I can't really express how I've felt today. My emotions, feelings, etc. run all over the gamut. Tired, motivated, proud, spiritual... Those are just a few...
I covered a shift at work this morning for a girl who has now lost her job for not showing up and not calling up for a few shifts earlier this week. As much as I can't stand my job sometimes, I can't imagine just letting it go. And that's not to say there aren't times I just want to quit. Because there certainly are. But even if/when I find a better job, I still planning on keeping this one just as a back-up. Will I be exhausted from working so much? Hell, yea! But I never want to be in the situation where I don't have a job again. So if it takes two jobs to ensure this, then so-be-it.
While I hate to admit it, I was able to pay my rent today, by myself, for the first time since I moved in here in December. And writing that rent check was... Exhilirating. After that I came home and paid part of my electricity bill as well. Thank goodness for companies that allow partial payments! While I could have paid the full amount that my bill showed, that would have left only a little bit of money in my account until I get paid in two weeks. And I don't like having that little in my account. I think I've written it before, but it's amazing how I can manage my money when I don't have a lot, but when I did have... More... I handled it like shit. I don't think I've had one overdraft charge since I moved out in December. Woo hoo for me!
After getting home I cleaned the living room, washed one batch of dishes, took care of the trash and did a load and a half of laundry. I wouldn't have had to do the second load of laundry but the darn cat won't stop peeing on Thing 1's bed. Yuck, I know. But with Penny here, Miki has taken up refuge in Thing 1's room.
And Penny... Damn her sometimes... This morning I found her chewing Thing 1's NEW hearing aid, which he had left on the floor last night. Not the place to leave it by any means, but damn it, Penny! Thing 1 lost his hearing aid the day we moved out and DH just took him to get this new one three weeks ago. Hearing aids, for those of you who don't know, are NOT covered by health insurance, and cost over a thousand dollars each. So... I will have the pleasure of covering the cost of the new earmold. The earmold is the plastic piece that goes into the ear. Thank goodness the electronic part was spared from Penny's wrath.
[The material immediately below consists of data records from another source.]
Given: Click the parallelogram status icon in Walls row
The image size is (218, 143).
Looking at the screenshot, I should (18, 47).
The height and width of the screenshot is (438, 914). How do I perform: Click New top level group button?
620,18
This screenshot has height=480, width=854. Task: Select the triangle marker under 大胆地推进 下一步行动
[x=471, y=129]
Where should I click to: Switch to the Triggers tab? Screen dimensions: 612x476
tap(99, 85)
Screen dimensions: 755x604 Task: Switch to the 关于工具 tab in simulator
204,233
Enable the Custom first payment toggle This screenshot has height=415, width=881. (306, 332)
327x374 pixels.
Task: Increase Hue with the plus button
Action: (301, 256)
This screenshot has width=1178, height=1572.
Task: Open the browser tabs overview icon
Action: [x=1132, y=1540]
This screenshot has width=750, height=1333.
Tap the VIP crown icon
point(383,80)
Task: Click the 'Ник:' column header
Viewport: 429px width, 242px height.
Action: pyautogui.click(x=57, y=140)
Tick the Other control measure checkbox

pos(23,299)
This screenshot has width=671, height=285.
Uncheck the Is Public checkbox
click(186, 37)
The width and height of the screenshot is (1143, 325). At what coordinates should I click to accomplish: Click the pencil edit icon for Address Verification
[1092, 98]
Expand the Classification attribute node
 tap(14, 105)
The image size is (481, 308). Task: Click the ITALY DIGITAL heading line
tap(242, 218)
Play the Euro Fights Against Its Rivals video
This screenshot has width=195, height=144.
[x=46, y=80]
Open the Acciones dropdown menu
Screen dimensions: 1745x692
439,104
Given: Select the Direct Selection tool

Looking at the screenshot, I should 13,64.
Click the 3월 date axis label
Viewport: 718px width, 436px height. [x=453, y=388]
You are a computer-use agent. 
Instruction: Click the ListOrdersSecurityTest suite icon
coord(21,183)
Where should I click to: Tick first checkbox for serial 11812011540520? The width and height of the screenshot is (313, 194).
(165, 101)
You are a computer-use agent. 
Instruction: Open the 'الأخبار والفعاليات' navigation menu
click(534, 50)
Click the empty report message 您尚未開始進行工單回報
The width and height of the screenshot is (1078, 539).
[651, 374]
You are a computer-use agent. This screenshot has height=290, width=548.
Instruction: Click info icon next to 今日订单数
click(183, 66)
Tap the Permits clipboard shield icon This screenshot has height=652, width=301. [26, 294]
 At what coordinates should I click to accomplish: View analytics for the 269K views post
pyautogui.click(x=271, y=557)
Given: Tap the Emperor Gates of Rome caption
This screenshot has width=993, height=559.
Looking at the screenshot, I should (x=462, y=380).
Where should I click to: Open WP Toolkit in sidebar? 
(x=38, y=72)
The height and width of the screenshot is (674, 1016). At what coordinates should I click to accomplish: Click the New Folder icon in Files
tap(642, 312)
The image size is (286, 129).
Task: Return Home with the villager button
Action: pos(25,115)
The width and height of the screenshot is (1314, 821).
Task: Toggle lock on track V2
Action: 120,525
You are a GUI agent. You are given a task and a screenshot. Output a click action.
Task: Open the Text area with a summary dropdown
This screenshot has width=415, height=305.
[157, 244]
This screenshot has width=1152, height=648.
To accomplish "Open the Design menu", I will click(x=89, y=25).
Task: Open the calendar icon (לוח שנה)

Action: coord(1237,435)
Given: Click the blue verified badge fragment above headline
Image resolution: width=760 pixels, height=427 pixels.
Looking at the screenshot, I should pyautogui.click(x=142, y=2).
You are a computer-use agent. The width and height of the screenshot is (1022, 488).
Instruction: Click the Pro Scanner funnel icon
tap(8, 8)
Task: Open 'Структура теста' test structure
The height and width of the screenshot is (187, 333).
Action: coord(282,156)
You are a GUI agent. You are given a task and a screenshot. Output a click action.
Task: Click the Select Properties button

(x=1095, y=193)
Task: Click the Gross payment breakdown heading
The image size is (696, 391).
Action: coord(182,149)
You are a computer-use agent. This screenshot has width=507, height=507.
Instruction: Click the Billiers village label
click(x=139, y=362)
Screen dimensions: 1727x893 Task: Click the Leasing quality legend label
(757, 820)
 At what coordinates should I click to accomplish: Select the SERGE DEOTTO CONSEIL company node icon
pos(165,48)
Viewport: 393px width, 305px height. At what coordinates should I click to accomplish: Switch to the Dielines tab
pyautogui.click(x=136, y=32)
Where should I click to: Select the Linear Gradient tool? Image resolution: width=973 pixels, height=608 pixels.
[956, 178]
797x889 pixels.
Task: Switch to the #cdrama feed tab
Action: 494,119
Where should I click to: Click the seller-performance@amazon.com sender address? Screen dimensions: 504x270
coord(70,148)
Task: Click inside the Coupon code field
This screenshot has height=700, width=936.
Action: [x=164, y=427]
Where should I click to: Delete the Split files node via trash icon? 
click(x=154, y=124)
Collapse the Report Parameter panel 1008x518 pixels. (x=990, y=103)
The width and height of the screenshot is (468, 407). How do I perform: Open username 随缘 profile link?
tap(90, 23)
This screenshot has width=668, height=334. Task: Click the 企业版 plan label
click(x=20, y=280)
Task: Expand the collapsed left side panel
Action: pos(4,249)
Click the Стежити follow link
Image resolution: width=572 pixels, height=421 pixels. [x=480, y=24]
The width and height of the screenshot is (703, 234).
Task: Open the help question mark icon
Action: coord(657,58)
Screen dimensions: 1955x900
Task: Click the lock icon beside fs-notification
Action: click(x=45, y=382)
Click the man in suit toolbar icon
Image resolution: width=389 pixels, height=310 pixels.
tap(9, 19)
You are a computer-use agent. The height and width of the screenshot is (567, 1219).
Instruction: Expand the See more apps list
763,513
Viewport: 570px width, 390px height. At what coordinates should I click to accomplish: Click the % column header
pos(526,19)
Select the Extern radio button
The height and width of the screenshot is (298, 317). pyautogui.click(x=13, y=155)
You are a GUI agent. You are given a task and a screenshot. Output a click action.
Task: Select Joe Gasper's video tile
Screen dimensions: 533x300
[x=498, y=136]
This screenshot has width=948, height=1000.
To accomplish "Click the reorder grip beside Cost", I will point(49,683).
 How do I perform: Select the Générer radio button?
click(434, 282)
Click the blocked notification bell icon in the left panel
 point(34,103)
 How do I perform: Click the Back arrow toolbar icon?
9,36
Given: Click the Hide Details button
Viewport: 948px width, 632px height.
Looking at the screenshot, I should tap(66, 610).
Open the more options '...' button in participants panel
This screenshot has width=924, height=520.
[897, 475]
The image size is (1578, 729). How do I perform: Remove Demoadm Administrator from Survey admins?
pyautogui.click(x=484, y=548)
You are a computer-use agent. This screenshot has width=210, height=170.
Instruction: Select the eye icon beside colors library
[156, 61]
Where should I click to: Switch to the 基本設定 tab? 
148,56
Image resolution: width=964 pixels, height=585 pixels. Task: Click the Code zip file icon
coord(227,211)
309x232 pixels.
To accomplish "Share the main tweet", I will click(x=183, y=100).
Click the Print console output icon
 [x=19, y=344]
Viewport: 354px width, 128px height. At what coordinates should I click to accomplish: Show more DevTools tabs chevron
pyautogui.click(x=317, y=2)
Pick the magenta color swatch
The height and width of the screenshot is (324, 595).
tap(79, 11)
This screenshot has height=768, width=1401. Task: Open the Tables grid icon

The boys have realized that the weekends they are with me coincide with the Friday's I get paid. Thing 2 has been begging for a new baseball glove, however that's not in the budget right now. Neither is dinner at La Fiesta, which they have been asking for as well. The baseball glove isn't a necessity, however his glove from last year is currently missing, as is Thing 1's baseball bat. And Thing 1's baseball practice started this week, so... Yea...
Tomorrow is the last Saturday of sports for the boys at the YMCA until the fall, for which I am immensely grateful. While I enjoy watching the boys play, spending over three hours of my Saturdays off at the YMCA is not the highlight of my weekend. I'll be much happier this spring and summer watching them play baseball, especially since I am not coaching this season. I'll miss coaching, without a doubt, but with my job at CMG, I can't afford to take off all the time for practice and games. I don't think a parent realizes just how much time and energy coaching takes until they've done it themselves. Unfortunately for the coaches, they suffer sometimes from the wrath of parents who don't realize the sacrifices the coaching parents make.
This week I have learned the value of patience, from a variety of experiences. Work, customers, CL-WoW have each taught me a bit. And I appreciate the lessons each have provided. It's amazing, however, how much the customers taught me, and not necessarily in a positive way. With the computers down yesterday, it was amazing how nasty some customers got when they couldn't speed through the line as they normally do. But then there are the customers behind the nasty customers who try to make the cashier's (my) day better by joking about the previous customers. Two women especially, put a smile on my face yesterday when they commented on the customer in front of them. So thank you, ladies! Patience truly is a virtue!
So for the next few weeks and months, I will exercise patience. And it's going to be an interesting couple of weeks. I could be divorced this coming Tuesday if everything goes smoothly at our pre-trial. Or, it could be just shy of two weeks from now when I'm officially divorced, and if that's the case, I will patiently await the day. I thought about the day for years, and I can patiently wait a couple more weeks for it. And as for the other things/situations I am hoping for, I will patiently wait for them as well. No more trying to force them to happen sooner rather than later. If they happen, they will happen when they are supposed to. But in the meantime I need to remind myself to focus on what I need rather than what I want.